# Stated goal
Reproduce all of the items below, replacing every occurrence of "GUI agent" with "UI assistant" and leaving everything else unchanged.
◆ ◆ ◆ ◆
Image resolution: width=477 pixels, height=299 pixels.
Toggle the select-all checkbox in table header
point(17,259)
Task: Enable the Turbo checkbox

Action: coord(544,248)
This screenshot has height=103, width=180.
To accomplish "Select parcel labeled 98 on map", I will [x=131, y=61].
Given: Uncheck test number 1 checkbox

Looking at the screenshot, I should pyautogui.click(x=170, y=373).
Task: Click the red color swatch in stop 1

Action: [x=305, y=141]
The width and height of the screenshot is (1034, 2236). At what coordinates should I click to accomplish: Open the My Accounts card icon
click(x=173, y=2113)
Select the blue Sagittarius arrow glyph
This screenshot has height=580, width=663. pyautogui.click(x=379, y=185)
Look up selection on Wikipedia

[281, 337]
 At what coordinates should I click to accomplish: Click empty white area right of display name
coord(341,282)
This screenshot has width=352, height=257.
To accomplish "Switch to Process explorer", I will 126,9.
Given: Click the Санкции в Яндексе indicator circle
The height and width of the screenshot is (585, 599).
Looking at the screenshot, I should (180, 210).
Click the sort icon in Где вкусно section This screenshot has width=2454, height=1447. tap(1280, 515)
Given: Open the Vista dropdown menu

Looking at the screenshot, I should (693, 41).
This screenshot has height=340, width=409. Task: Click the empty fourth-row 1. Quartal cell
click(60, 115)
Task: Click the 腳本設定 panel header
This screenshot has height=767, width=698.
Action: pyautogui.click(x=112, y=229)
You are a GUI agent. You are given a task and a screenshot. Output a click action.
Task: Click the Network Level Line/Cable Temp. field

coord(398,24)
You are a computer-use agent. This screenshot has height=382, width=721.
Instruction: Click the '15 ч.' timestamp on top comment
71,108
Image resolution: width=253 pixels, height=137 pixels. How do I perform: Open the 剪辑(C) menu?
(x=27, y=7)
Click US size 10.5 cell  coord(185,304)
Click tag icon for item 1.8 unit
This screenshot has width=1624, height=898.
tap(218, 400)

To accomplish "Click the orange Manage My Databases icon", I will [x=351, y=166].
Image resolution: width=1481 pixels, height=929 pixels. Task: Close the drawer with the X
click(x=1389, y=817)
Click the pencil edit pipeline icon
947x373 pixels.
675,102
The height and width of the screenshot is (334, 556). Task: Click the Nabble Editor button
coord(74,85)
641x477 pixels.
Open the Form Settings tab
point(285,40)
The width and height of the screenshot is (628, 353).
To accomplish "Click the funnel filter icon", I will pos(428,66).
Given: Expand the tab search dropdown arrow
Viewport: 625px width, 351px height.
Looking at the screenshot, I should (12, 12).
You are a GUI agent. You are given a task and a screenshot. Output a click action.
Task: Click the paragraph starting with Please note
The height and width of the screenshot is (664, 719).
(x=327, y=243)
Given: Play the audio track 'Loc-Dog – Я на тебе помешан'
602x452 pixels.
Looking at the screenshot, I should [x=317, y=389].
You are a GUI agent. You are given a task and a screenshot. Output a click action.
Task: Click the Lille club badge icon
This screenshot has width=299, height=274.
◆ ◆ ◆ ◆
# Exercise output
Image resolution: width=477 pixels, height=299 pixels.
Toggle the select-all checkbox in table header
point(17,259)
Task: Enable the Turbo checkbox

Action: coord(544,248)
This screenshot has height=103, width=180.
To accomplish "Select parcel labeled 98 on map", I will [x=131, y=61].
Given: Uncheck test number 1 checkbox

Looking at the screenshot, I should pyautogui.click(x=170, y=373).
Task: Click the red color swatch in stop 1

Action: [x=305, y=141]
The width and height of the screenshot is (1034, 2236). At what coordinates should I click to accomplish: Open the My Accounts card icon
click(x=173, y=2113)
Select the blue Sagittarius arrow glyph
This screenshot has height=580, width=663. pyautogui.click(x=379, y=185)
Look up selection on Wikipedia

[281, 337]
 At what coordinates should I click to accomplish: Click empty white area right of display name
coord(341,282)
This screenshot has width=352, height=257.
To accomplish "Switch to Process explorer", I will 126,9.
Given: Click the Санкции в Яндексе indicator circle
The height and width of the screenshot is (585, 599).
Looking at the screenshot, I should (180, 210).
Click the sort icon in Где вкусно section This screenshot has width=2454, height=1447. tap(1280, 515)
Given: Open the Vista dropdown menu

Looking at the screenshot, I should (693, 41).
This screenshot has height=340, width=409. Task: Click the empty fourth-row 1. Quartal cell
click(60, 115)
Task: Click the 腳本設定 panel header
This screenshot has height=767, width=698.
Action: pyautogui.click(x=112, y=229)
You are a UI assistant. You are given a task and a screenshot. Output a click action.
Task: Click the Network Level Line/Cable Temp. field

coord(398,24)
You are a computer-use agent. This screenshot has height=382, width=721.
Instruction: Click the '15 ч.' timestamp on top comment
71,108
Image resolution: width=253 pixels, height=137 pixels. How do I perform: Open the 剪辑(C) menu?
(x=27, y=7)
Click US size 10.5 cell  coord(185,304)
Click tag icon for item 1.8 unit
This screenshot has width=1624, height=898.
tap(218, 400)

To accomplish "Click the orange Manage My Databases icon", I will [x=351, y=166].
Image resolution: width=1481 pixels, height=929 pixels. Task: Close the drawer with the X
click(x=1389, y=817)
Click the pencil edit pipeline icon
947x373 pixels.
675,102
The height and width of the screenshot is (334, 556). Task: Click the Nabble Editor button
coord(74,85)
641x477 pixels.
Open the Form Settings tab
point(285,40)
The width and height of the screenshot is (628, 353).
To accomplish "Click the funnel filter icon", I will pos(428,66).
Given: Expand the tab search dropdown arrow
Viewport: 625px width, 351px height.
Looking at the screenshot, I should (12, 12).
You are a UI assistant. You are given a task and a screenshot. Output a click action.
Task: Click the paragraph starting with Please note
The height and width of the screenshot is (664, 719).
(x=327, y=243)
Given: Play the audio track 'Loc-Dog – Я на тебе помешан'
602x452 pixels.
Looking at the screenshot, I should [x=317, y=389].
You are a UI assistant. You are given a task and a screenshot. Output a click action.
Task: Click the Lille club badge icon
This screenshot has width=299, height=274.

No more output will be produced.